# GIVEN EXERCISE
Extract every line below that contains the string "Click", and copy each one in full.

--- GIVEN DATA ---

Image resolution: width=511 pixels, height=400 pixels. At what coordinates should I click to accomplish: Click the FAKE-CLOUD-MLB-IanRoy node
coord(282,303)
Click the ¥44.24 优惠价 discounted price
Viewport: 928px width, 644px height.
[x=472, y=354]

---

# WRITTEN ANSWER
Image resolution: width=511 pixels, height=400 pixels. At what coordinates should I click to accomplish: Click the FAKE-CLOUD-MLB-IanRoy node
Click the ¥44.24 优惠价 discounted price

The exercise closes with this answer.